* [Element lookup listing]
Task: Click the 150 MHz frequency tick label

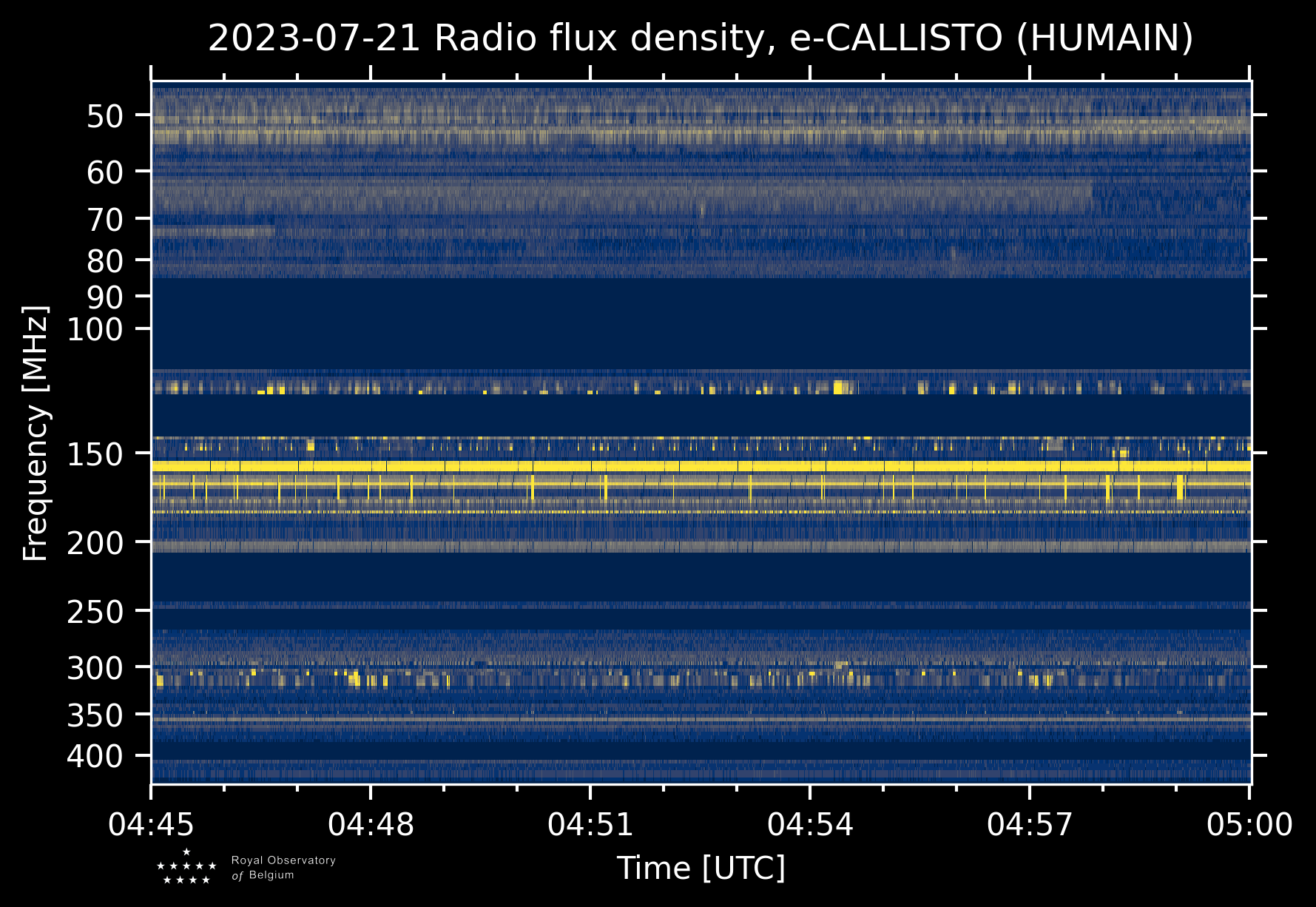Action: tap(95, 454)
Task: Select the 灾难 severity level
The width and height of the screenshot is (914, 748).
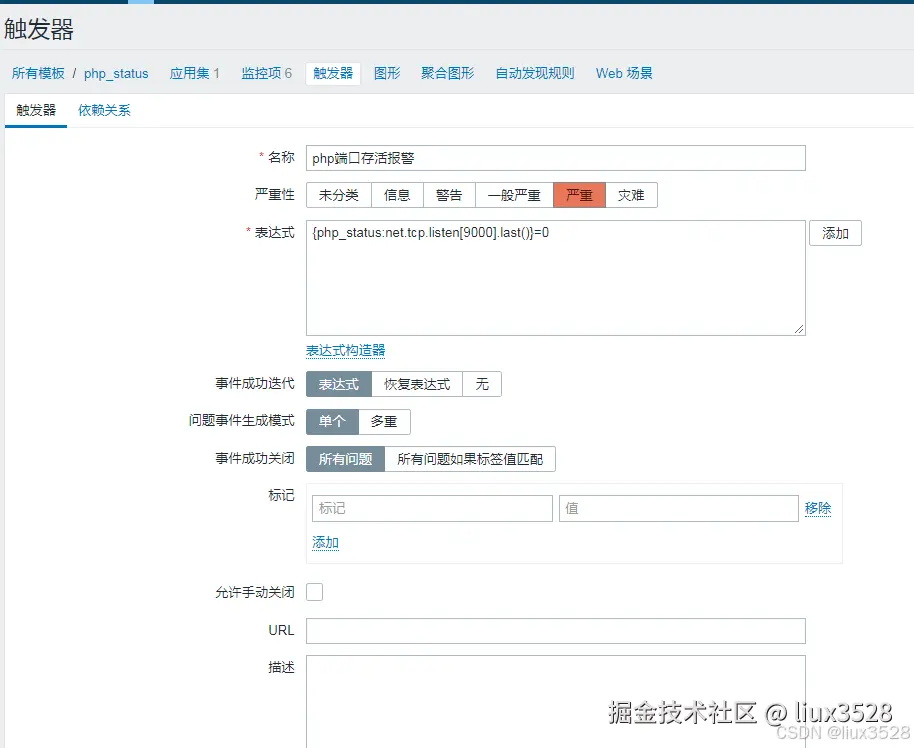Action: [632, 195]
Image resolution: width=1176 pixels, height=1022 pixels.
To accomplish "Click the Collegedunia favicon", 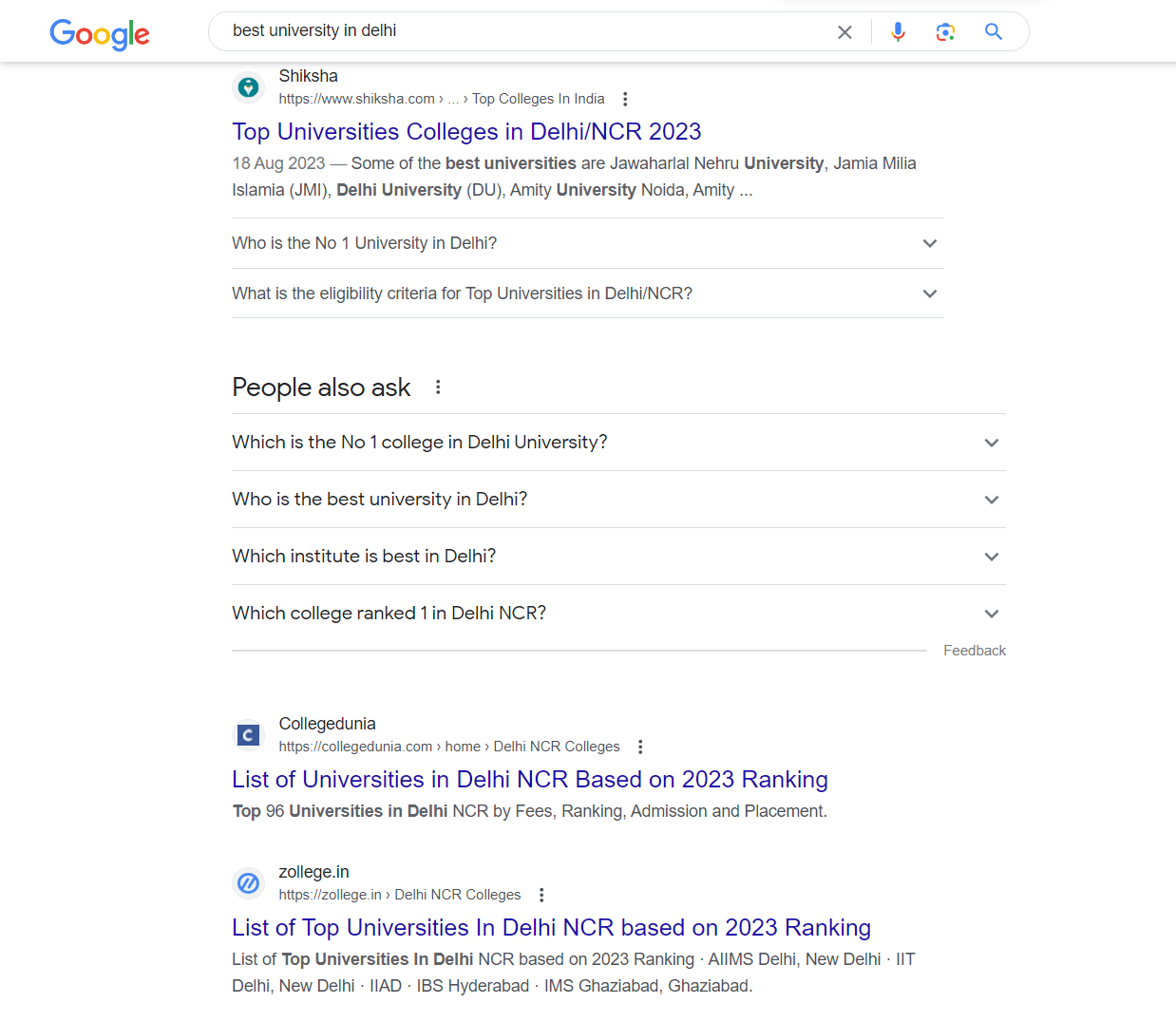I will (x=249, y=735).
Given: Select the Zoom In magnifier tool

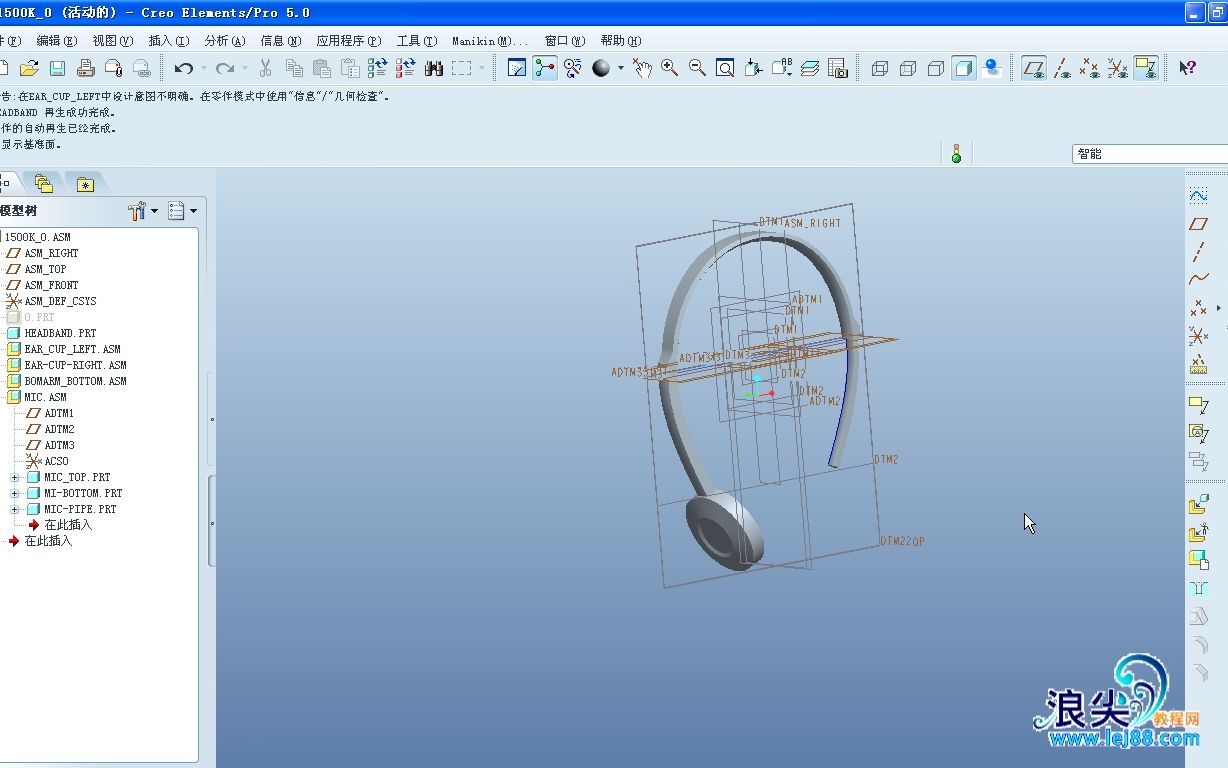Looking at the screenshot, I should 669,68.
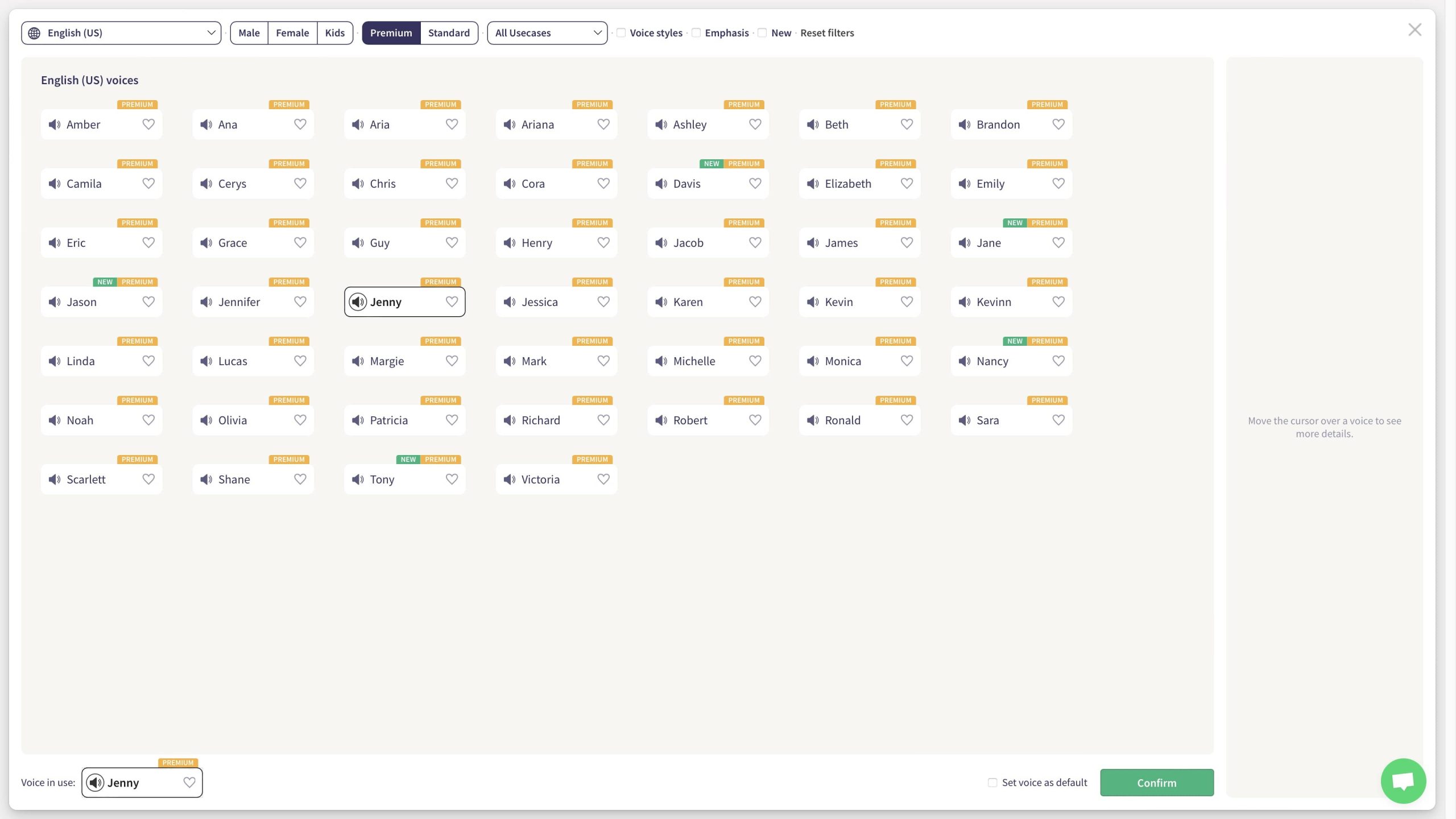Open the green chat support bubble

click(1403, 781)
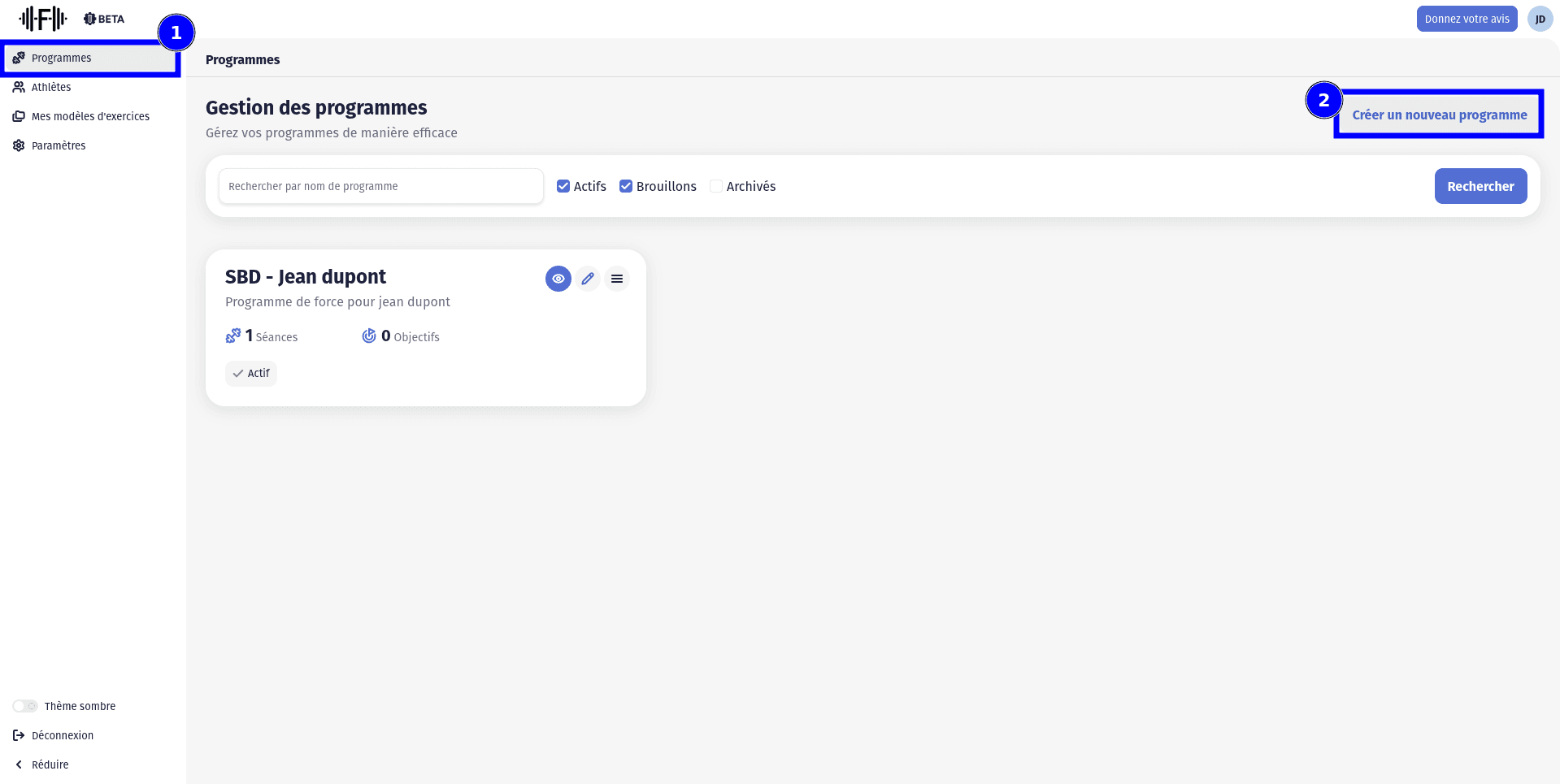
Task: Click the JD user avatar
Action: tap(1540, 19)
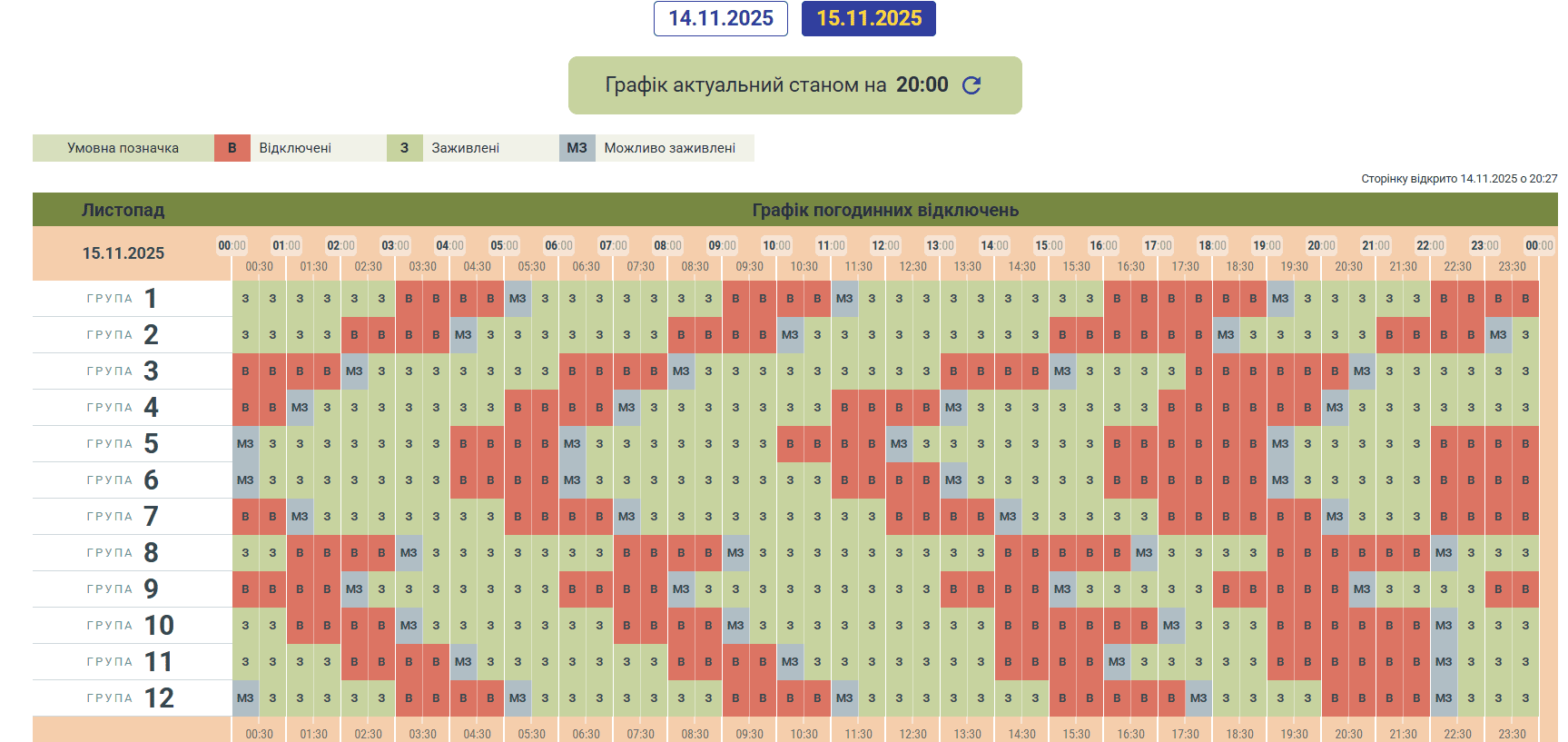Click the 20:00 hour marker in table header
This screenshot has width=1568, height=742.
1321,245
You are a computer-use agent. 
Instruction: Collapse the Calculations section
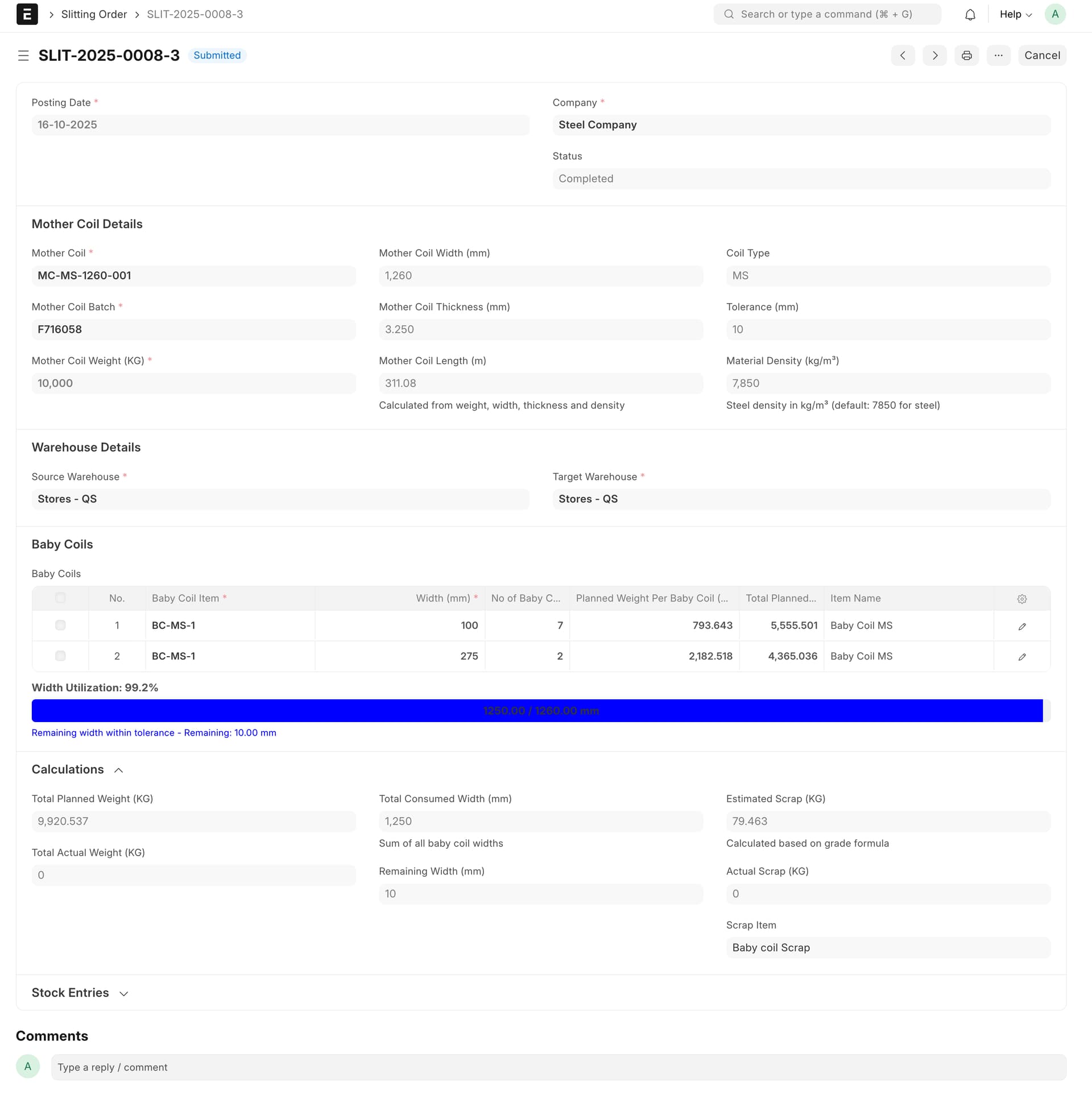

* [PROBLEM STATEMENT] Update the lines from the one with "You are a computer-use agent." up to and including the last line of the listing, swapping "Calculations" for "Formulas" and keeping everything else the same. Leave the pictures out.

* [THE OUTPUT]
You are a computer-use agent. 
Instruction: Collapse the Formulas section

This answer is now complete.